This project is an example of using nothing but python3, flask, requests, and docker to make a complete microservice architecture implementation. Yes, it passes JSON around in between the microservices, which is arguably not a great idea, but it's hard to argue with how easy these are to spin up.
Here's the architecture diagram:
Edit: I added another GET to the backend to test the custSearch functionality and demo a JSON payload in client. Details below.
For testing fun all of the microservices are exposed, but in a real application only the backend (or API) would be.
There are four different docker images that are build for this demo. Backend is the API layer and it has three GET methods as illustrated in the diagram. For order details you can specify an integer from 1 to 1000. If you specify the count parameter it will show the first # of orders up to the count you specify.
The aggregate which is exposed locally on port 5003 combines information from the orders data service and the items data service. It has a single method which will actually return exactly the same thing as the backend /detail/ method, but of course you haven't exposed the aggregate microservice in the real world, and you'd do other value-add things in the API layer like authentication.
The orders microservice is a data service, and typically you'd be going after a database of some kind. Here a faker is used to create 1000 orders and they're kept in memory for the life of the run. The /custSearch method (which isn't used by the backend currently, but demonstrates how to take a JSON payload, much like you would pass to a microservice via a gRPC request or your preferred equivalent) can be queried through postman or some other REST testing interface. You'd set the "content-type" to "application/json" and provide a JSON payload like:
{
"name": "Daniel"
}
Lastly the items microservice provides information about 100 randomly created items. This one is never used directly by the backend, but indirectly through the aggregate. Again, this would be a database of some sort in the real world.

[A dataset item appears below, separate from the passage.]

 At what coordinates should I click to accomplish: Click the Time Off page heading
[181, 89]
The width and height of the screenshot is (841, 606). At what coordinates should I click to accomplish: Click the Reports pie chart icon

You need docker and docker-compose. Follow your OS instructions for doing that. The docker images start with Alpine and install Python3. The only dependencies in Python are Flask, Faker, and requests.
With the docker-compose running and postman, try the following URLS:
http://localhost:5000/orders?count=10
[
{
"cust": "Mr. James Edwards",
"id": 1,
"items": [
88,
2,
38,
59,
52,
95,
32,
68,
17
]
},
{
"cust": "Sarah Taylor",
"id": 2,
...and so on...
}
...and so on...
]
http://localhost:5000/detail/5
Notice how the "items" element has been replaced with a list of item details.
{
"cust": "John Martinez",
"id": 6,
"items": [
{
"desc": "synthesize plug-and-play interfaces",
"id": 72
},
{
"desc": "target open-source action-items",
"id": 18
},
{
"desc": "grow dynamic web services",
"id": 86
},
{
"desc": "synthesize plug-and-play interfaces",
"id": 72
},
{
"desc": "streamline synergistic e-commerce",
"id": 37
}
]
}
http://localhost:5000/custSearch/Dan
You can now hit this URL directly with a GET to perform a search by partial customer name. A space is just '%20'. This calls the underlying custSearch endpoint for the orders microservice, but takes the name and forms a JSON payload which is possibly a more familiar way to send data to a microservice for it to operate on rather than doing it through parameters. Again Flask makes this absurdly simple.
POST http://localhost:5001/custSearch
Note the port of the orders microservice here! This isn't the backend!
Make sure to use a POST and to set "Content-Type: application/json" in the "headers" and to put something like {"name": "Daniel"}
in the "body". You'll get a list of order where the "cust" field contains the search parameter. The customer names are randomly generated, so you might want to try something simple.